Improving Health Care Cost Trends Analysis. Under this legislation, pharmaceutical manufacturing companies and PBMs will be included in HPC’s Annual Health Care Cost Trends Hearings and Health Care Cost Growth Benchmark Hearings. The Cost Trends Hearings have been instrumental in increasing transparency and accountability for health care providers and insurers and in helping the state to meet the annual health care cost growth benchmark. By participating in this process, pharmaceutical manufacturing companies and PBMs will testify publicly on the factors that influence drug costs and provide supporting documents. HPC will use this information to develop an analysis of how pharmaceutical costs impact the state’s health care market and its residents.
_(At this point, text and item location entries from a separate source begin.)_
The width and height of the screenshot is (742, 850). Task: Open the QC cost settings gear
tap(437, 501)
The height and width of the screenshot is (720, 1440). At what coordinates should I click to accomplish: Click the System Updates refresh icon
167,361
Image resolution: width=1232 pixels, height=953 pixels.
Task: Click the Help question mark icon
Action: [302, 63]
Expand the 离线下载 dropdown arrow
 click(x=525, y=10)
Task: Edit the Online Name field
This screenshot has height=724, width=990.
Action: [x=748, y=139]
Background on Pharmaceutical Reform in the Senate
S.2520 builds on past legislative efforts to bring down the cost of prescription drugs. Beginning in fiscal year 2020, the Legislature authorized MassHealth to negotiate supplemental drug rebates, saving the state millions of dollars each year. In 2019, the Senate passed the first iteration of the PACT Act, proposing several important policy initiatives to rein in drug costs and improve patient access. In 2022, the Senate passed an updated version of the PACT Act, which included expanded measures to lower costs and protect patients. Both chambers passed pharmaceutical reform legislation this session, culminating in the final version encompassed in S.3012.